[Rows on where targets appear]
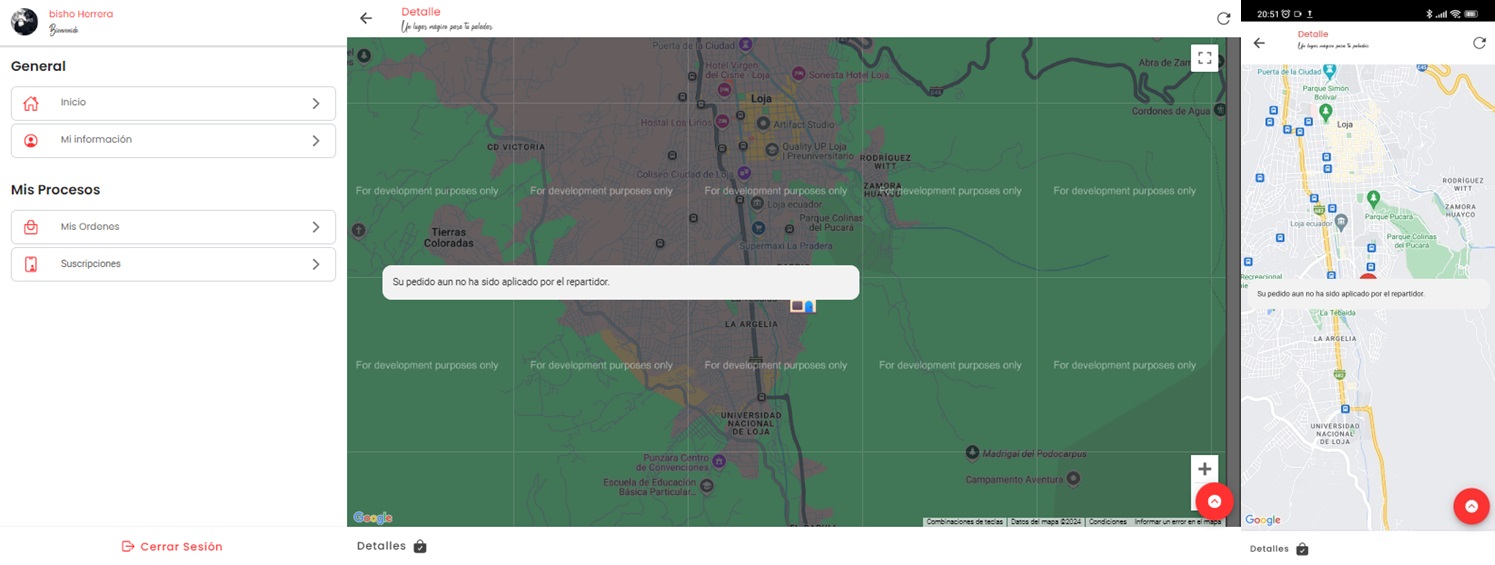
Task: Click the Cerrar Sesión button
Action: pyautogui.click(x=172, y=546)
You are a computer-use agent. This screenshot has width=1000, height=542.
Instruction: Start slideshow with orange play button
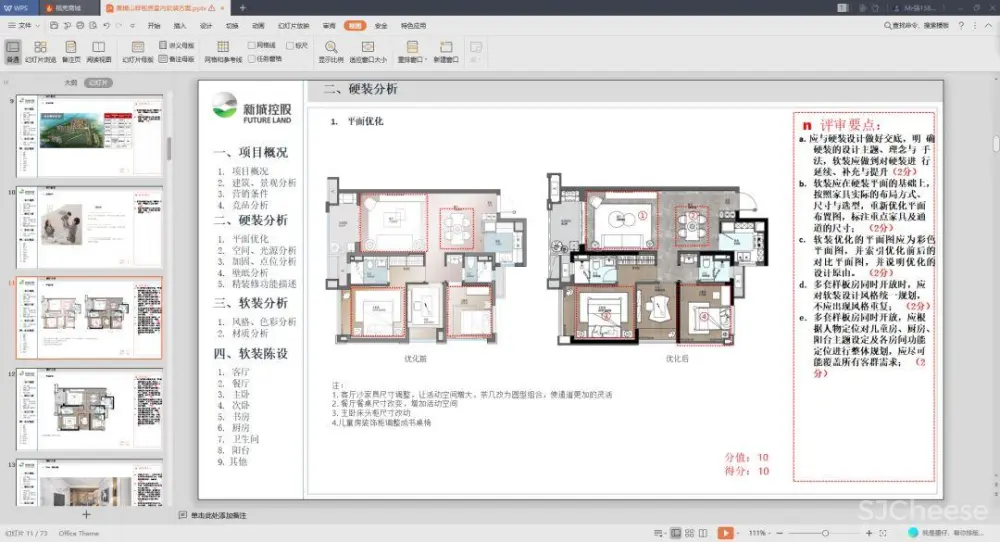(725, 533)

* Aim of the exercise *
Take everything from the line containing "You are a computer-use" down to the end of the records and replace "orange" with "green", changing nothing else. Return only those lines, leaving the pictures out.

* Written response *
You are a computer-use agent. This screenshot has width=1000, height=542.
Instruction: Start slideshow with green play button
(725, 533)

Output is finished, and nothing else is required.